## BEGIN Source material

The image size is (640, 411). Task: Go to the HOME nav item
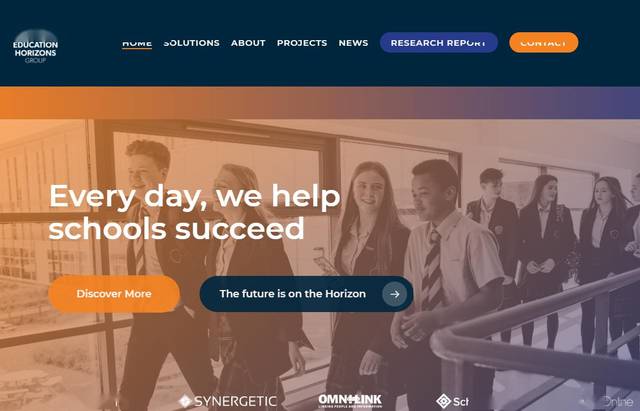137,43
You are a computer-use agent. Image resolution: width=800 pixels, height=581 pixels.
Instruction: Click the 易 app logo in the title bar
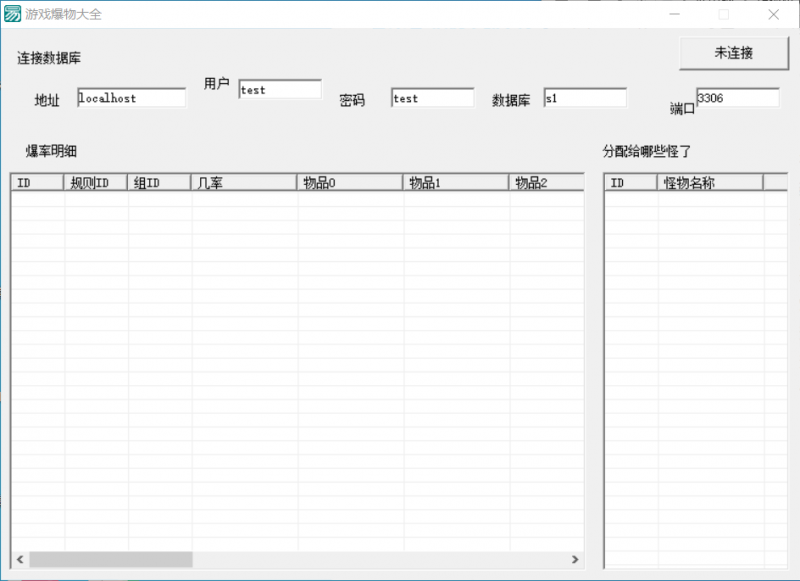pos(14,14)
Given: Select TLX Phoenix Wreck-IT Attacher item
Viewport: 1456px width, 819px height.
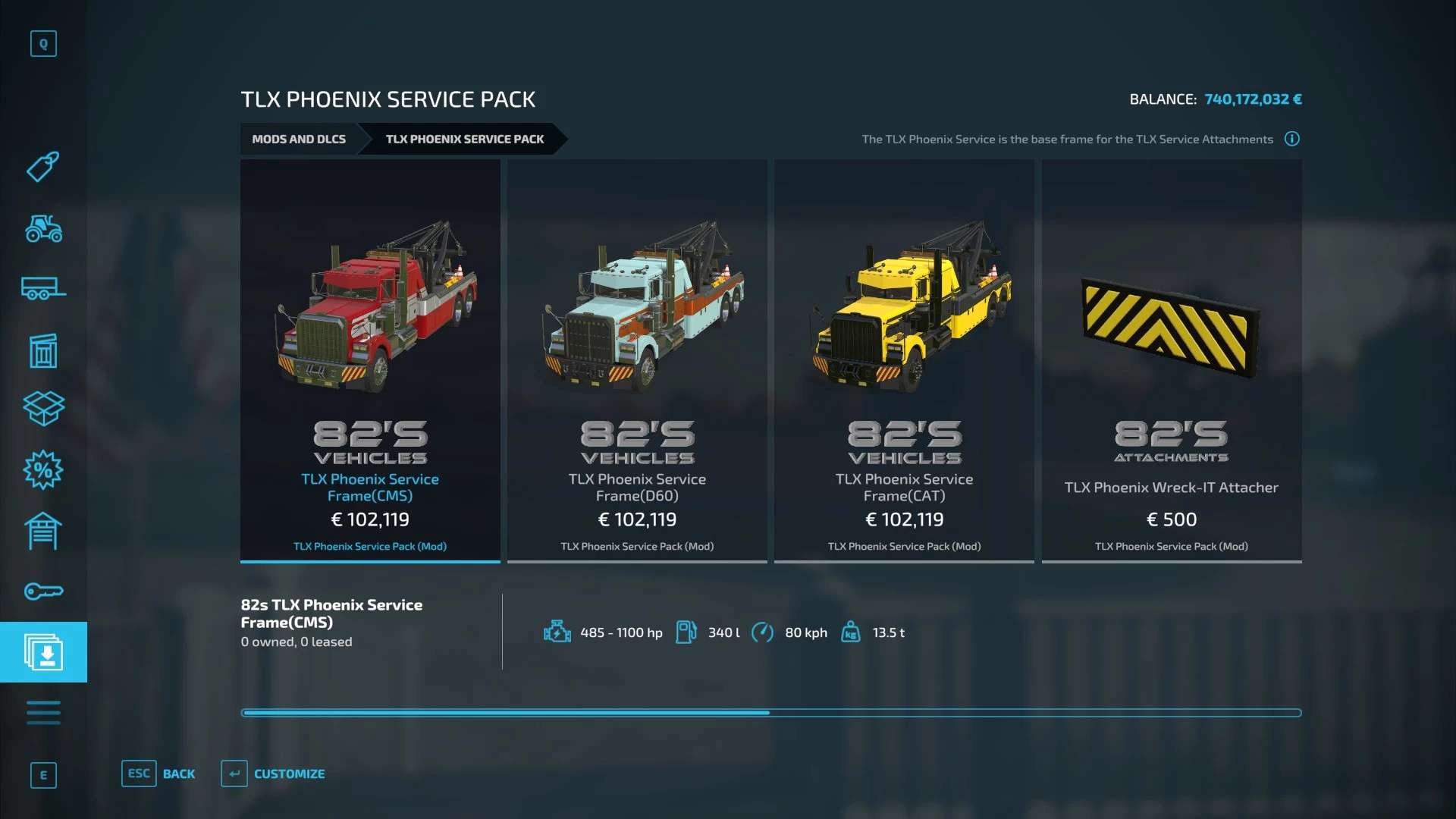Looking at the screenshot, I should pyautogui.click(x=1171, y=361).
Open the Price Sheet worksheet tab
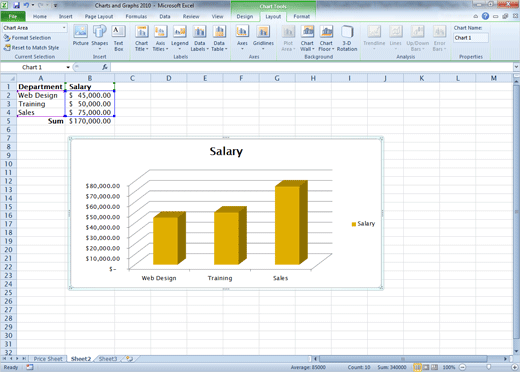The height and width of the screenshot is (372, 520). [48, 359]
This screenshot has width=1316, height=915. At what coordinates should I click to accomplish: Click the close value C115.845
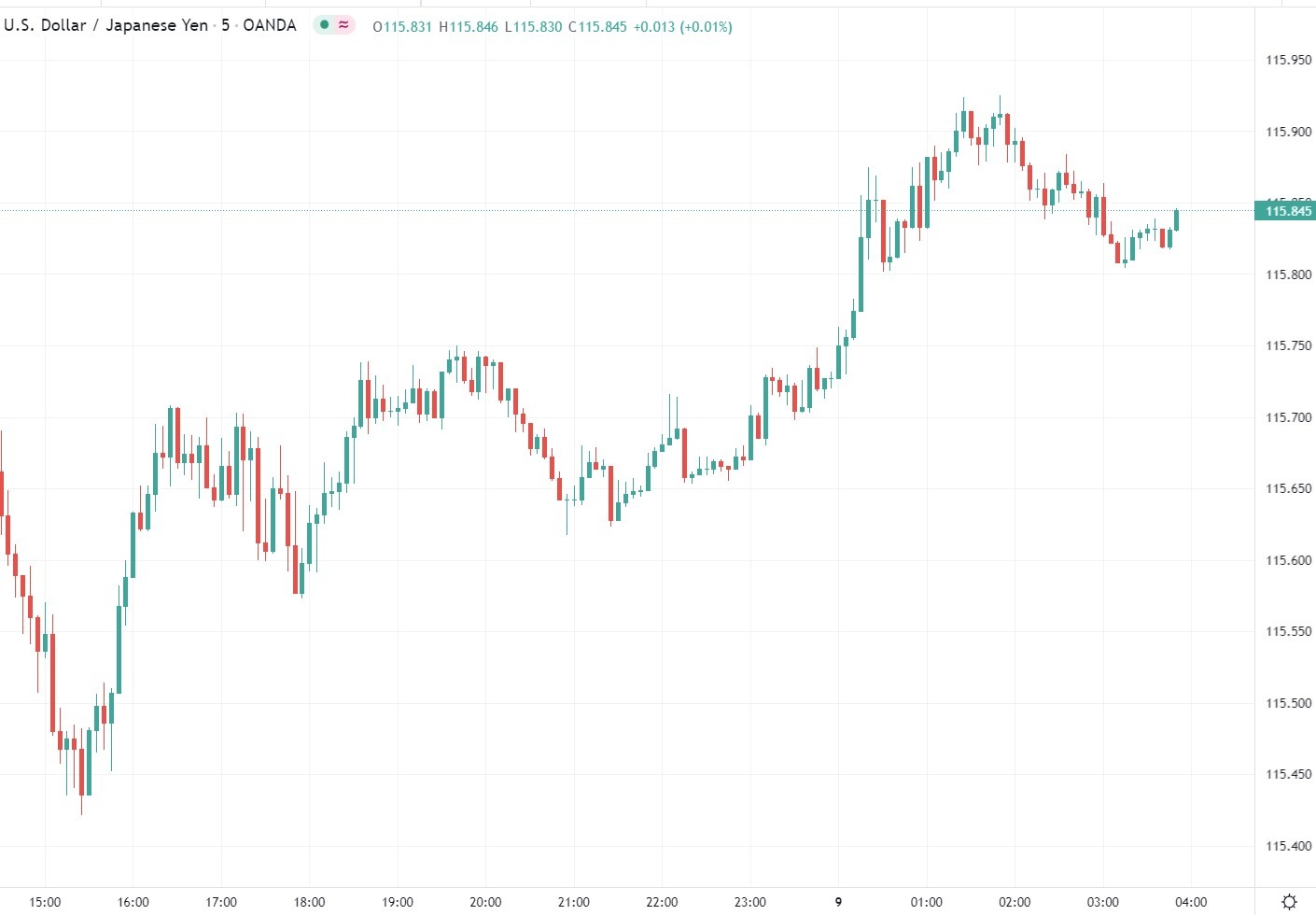pyautogui.click(x=598, y=27)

## END Source material

- Written task: Transcribe these lines of data word for word, leaving out the pictures.

- Solved problem:
The image size is (640, 411). Task: Go to the HOME nav item
137,43
You are a computer-use agent. Image resolution: width=800 pixels, height=581 pixels.
Instruction: Click the 易 app logo in the title bar
pos(14,14)
Given: Select TLX Phoenix Wreck-IT Attacher item
Viewport: 1456px width, 819px height.
Looking at the screenshot, I should pyautogui.click(x=1171, y=361).
Open the Price Sheet worksheet tab
The height and width of the screenshot is (372, 520). [48, 359]
This screenshot has width=1316, height=915. At what coordinates should I click to accomplish: Click the close value C115.845
pyautogui.click(x=598, y=27)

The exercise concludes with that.